- [ASSIGNMENT] The listing below holds a line with "Toko Bunga Anggrek Bogor (464, 522)" and a line with "Home (126, 63)". Reproduce those two lines exactly, plus everything between them.

= Beginning of Section =

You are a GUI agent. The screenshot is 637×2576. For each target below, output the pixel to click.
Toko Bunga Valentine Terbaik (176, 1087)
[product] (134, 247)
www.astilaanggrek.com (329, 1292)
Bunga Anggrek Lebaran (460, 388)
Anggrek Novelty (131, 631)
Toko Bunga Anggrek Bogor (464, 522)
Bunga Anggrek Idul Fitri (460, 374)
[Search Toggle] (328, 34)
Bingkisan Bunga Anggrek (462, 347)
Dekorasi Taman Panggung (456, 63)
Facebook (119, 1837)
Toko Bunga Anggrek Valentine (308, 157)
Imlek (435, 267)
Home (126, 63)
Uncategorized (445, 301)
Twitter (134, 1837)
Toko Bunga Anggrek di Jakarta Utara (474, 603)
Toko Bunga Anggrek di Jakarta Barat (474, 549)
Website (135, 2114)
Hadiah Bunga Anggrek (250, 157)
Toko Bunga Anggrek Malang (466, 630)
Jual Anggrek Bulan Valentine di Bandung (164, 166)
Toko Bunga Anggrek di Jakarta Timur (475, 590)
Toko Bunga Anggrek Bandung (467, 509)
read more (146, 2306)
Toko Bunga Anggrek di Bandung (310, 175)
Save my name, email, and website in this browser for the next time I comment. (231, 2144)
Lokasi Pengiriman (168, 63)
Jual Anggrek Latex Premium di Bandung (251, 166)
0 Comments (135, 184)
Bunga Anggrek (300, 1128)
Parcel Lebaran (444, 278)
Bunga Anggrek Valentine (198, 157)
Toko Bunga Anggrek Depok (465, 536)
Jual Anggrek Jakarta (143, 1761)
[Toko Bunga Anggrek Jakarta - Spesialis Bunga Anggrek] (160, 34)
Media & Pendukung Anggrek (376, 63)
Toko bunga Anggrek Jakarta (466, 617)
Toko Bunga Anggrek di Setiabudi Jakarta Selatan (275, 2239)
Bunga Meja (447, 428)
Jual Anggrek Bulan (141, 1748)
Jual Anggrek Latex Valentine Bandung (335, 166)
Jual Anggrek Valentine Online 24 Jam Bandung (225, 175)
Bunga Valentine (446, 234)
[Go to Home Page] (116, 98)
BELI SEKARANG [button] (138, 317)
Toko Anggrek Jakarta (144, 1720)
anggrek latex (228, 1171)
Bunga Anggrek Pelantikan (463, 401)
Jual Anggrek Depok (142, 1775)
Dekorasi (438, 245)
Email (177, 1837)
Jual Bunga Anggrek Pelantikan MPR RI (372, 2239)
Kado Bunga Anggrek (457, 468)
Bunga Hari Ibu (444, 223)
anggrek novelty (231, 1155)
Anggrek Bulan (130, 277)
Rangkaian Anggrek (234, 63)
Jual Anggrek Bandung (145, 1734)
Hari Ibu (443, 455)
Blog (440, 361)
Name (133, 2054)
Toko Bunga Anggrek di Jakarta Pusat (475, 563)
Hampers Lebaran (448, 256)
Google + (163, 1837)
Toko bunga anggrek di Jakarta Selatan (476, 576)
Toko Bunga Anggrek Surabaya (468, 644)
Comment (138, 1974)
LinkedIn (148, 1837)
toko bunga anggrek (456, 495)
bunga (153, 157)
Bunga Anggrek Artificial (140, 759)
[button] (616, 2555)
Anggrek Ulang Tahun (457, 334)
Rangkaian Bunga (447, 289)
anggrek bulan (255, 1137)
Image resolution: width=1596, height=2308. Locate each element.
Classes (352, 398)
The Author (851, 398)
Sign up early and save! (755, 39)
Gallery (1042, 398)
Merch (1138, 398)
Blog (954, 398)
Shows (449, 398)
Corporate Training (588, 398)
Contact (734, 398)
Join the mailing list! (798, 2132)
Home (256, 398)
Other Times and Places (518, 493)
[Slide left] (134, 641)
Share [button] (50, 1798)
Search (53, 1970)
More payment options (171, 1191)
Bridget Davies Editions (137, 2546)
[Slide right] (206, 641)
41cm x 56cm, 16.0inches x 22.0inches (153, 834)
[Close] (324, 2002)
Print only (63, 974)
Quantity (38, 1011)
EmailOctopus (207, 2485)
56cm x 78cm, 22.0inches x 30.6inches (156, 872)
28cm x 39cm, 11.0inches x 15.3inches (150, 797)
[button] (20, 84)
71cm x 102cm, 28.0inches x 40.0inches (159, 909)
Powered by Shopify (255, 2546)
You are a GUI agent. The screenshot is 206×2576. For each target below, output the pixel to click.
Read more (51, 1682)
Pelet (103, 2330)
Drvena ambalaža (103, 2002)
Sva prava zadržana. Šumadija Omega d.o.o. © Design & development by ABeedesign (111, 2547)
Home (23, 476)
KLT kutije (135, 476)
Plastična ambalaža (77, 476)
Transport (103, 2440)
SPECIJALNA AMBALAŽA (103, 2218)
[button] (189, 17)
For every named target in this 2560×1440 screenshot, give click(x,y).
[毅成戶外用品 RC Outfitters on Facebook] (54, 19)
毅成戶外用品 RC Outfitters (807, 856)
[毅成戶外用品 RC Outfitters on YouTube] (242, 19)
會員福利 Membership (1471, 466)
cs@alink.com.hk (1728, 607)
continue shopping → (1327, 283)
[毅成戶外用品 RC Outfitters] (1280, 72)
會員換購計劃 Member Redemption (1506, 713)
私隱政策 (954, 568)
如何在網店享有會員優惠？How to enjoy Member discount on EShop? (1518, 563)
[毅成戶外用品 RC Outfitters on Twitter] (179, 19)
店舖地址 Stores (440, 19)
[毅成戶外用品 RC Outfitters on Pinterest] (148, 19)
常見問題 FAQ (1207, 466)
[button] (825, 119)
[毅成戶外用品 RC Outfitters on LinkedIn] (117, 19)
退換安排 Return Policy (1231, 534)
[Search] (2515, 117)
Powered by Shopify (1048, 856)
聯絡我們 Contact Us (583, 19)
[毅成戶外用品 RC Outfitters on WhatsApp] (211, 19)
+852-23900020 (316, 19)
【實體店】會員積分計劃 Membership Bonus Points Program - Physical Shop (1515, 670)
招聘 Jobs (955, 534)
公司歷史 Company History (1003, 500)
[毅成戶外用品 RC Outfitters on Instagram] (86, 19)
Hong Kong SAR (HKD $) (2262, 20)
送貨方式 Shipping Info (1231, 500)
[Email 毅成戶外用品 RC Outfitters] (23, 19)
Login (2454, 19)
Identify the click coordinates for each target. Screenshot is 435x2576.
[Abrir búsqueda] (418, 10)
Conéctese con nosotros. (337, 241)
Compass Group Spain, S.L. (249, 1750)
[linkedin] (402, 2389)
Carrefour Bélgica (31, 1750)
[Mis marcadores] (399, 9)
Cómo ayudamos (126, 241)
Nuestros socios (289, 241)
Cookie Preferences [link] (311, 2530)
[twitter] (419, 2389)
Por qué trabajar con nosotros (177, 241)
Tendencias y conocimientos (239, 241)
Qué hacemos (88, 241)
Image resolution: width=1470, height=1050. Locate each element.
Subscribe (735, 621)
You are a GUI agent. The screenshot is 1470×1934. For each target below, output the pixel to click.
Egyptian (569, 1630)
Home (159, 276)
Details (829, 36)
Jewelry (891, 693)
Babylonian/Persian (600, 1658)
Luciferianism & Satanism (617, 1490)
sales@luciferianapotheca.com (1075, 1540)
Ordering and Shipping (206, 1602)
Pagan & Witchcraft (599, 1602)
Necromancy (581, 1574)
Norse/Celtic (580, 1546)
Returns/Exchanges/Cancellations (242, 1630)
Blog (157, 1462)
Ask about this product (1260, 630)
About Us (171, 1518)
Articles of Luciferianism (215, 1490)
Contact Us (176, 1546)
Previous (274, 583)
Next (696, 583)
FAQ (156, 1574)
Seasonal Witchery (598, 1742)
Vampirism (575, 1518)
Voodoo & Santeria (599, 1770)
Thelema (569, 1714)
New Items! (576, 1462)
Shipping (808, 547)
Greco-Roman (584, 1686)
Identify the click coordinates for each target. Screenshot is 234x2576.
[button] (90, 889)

= End of Section =

- [RESPONSE AREA]
Toko Bunga Anggrek Bogor (464, 522)
Bunga Anggrek Idul Fitri (460, 374)
[Search Toggle] (328, 34)
Bingkisan Bunga Anggrek (462, 347)
Dekorasi Taman Panggung (456, 63)
Facebook (119, 1837)
Toko Bunga Anggrek Valentine (308, 157)
Imlek (435, 267)
Home (126, 63)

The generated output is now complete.